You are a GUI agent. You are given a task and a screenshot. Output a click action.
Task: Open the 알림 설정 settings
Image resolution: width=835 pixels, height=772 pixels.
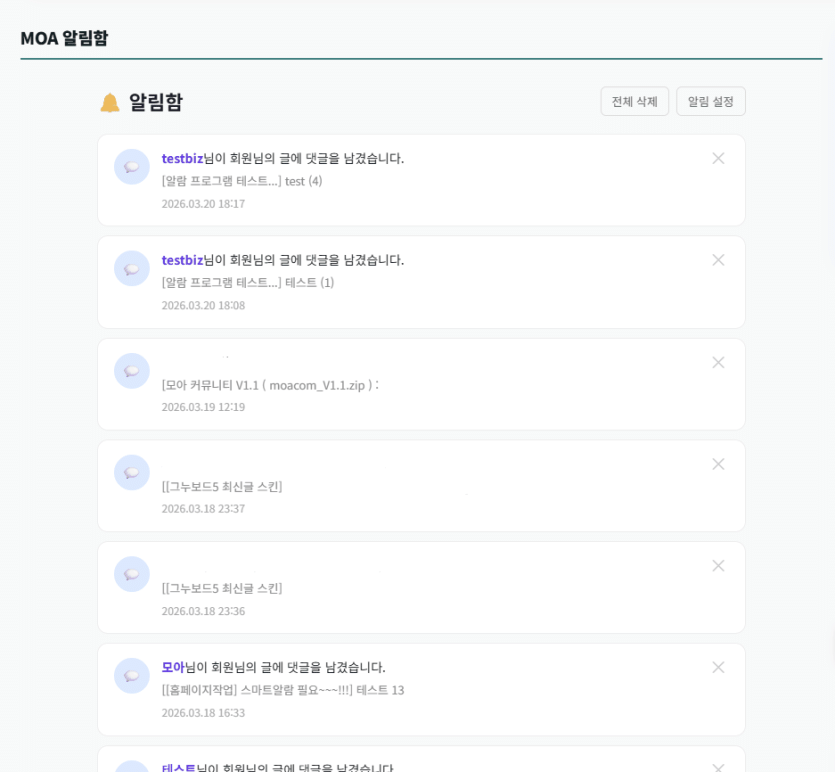point(710,101)
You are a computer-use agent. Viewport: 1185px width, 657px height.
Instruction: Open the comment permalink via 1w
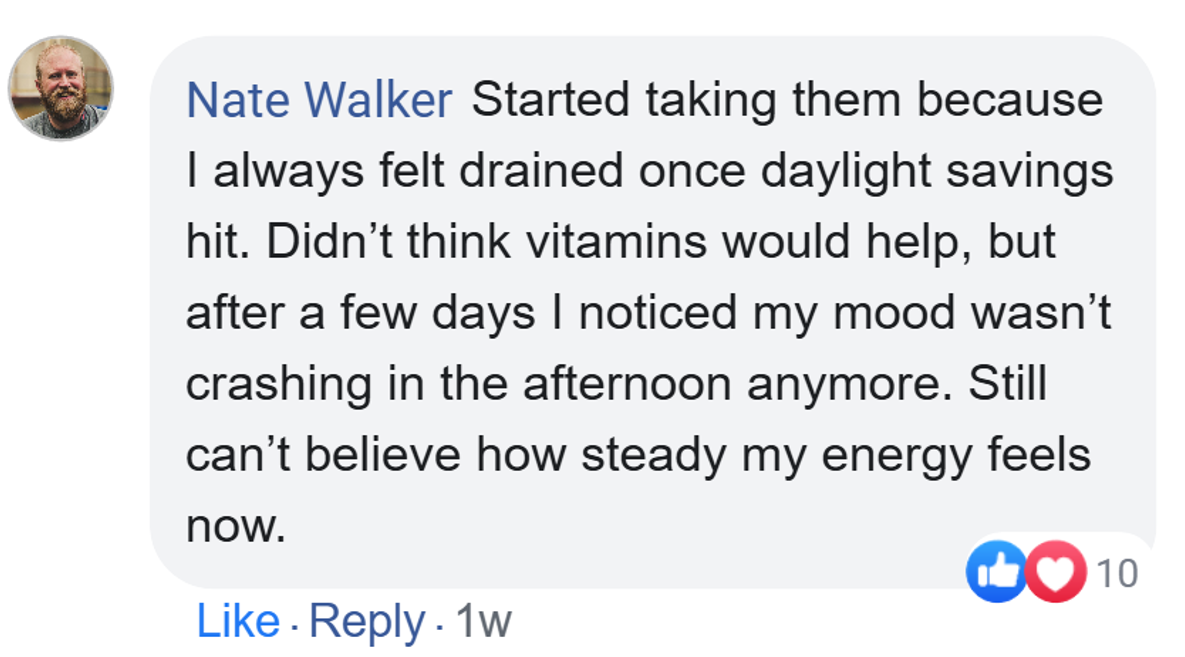coord(482,621)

================================

YOUR OBJECTIVE –
Which of the lines above contain the string "width", with case counting? Copy out every such line.

RIGHT ANSWER –
Image resolution: width=835 pixels, height=772 pixels.
You are a computer-use agent. Viewport: 1185px width, 657px height.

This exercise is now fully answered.